Players assume the role of Sohta, an energetic 10-year old boy who has recently moved to the town. According to the suburb’s children, the pastoral tranquility of Fuji no Hana is a façade. Every Friday, kaiju monsters- similar to the ones in popular television programs, roam about. Much of the title’s charm stems from the ambiguity of its plotline, which straddles the existence of creatures with youthful imagination for the majority of its duration. One moment, players are stumbling across colossal footprints that evidently belong to kaiju, the next they are presented with a rational explanation for the roars which emanate from sewer drains. However, once Attack of the Friday Monsters! narrative uncertainty wanes, plausibility and immersion are blemished. Mercifully, these plot points aren’t articulated until late in the three to four hour adventure.
While autonomous, open-world playgrounds are routinely praised in gaming, Attack of the Friday Monsters! provides the funneled trajectory of a visual novel. While this might seem like a criticism, in execution, the title’s laid-back pace and lack of hindering hurdles complement the game’s serene setting. Much of the Friday Monsters’ mechanics involve using a map on the bottom screen to locate NPCs and speaking with those characters to push the plot along. Although this could have been a bore, succinct dialog, amiable characters, and a compelling context carry players across the adventure. Rarely is a sense of place articulated as well as Attack of the Friday Monsters, where vibrant Ghibli-esque milieus highlighted by a functioning railroad and residences and shops that exhibit as much detail as the 3DS screen will allow.
Beyond the storyline, two other activities await gamers: collecting glims and engaging in monster card battles with peers. The first are glowing collectables which dot the environment; picking up enough similarly colored glims unlocks a card for the second component. Card skirmishes utilize a simple roshambo-mechanic, competitors place five of their monsters down and then have an opportunity to rearrange two of them. Whoever has the best hand, wins- which for players usually results in additional glims along with a plot-advancing clue. The cost of losing is only slight humiliation.
For players who require a large allotment of interactivity, Friday Monsters’ diversions may seem woefully superficial. Yet, for those captivated by the title’s creation of the carefree days of youth, these elements provide just enough gamification to evoke the impromptu recreations which accompany childhood. Largely, they partner with Attack of the Friday Monsters’ sense of wonder and jubilation, mirroring the collection of grown-ups discarded objects and the thrill of good-natured victory against peers.
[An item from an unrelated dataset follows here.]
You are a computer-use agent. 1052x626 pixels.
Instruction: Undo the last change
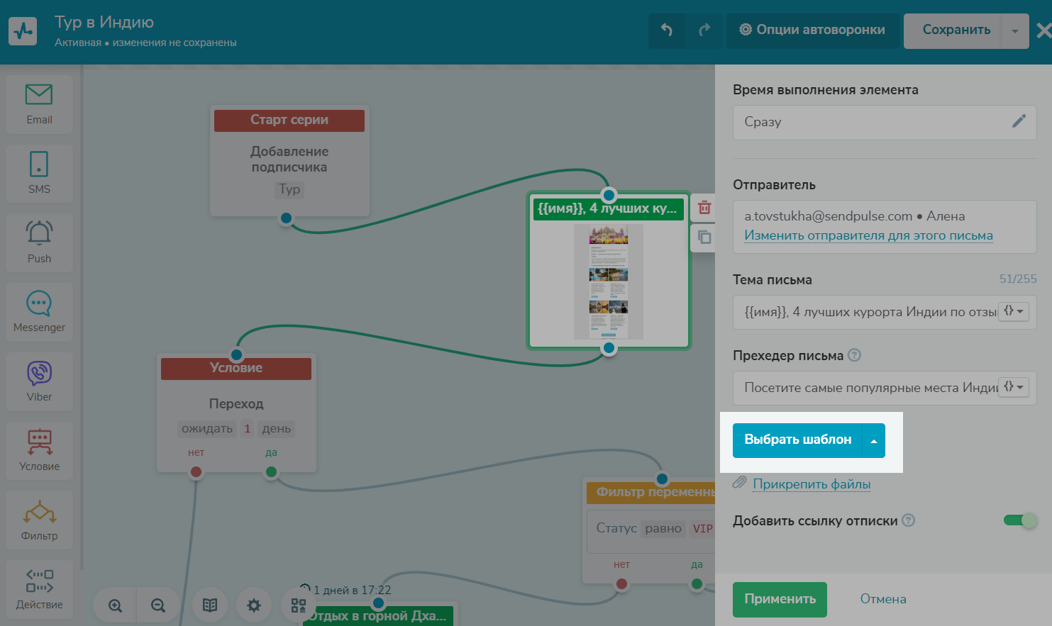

Guild series titles like Crimson Shroud, Liberation Maiden, and Aero Porter, have offered a pint-sized morsel of gameplay that have placated 3DS owners cravings; contentment has typically surfaced with the final credit roll. Yet, Attack of the Friday Monsters! A Tokyo Tale left me hungry for more. Unlike the previous games across Level-5’s anthologies, I would have liked to have seen the pleasing little title last longer. In that manner, Friday Monsters is a textbook analogy for childhood- evoking a magical age that ends far too soon.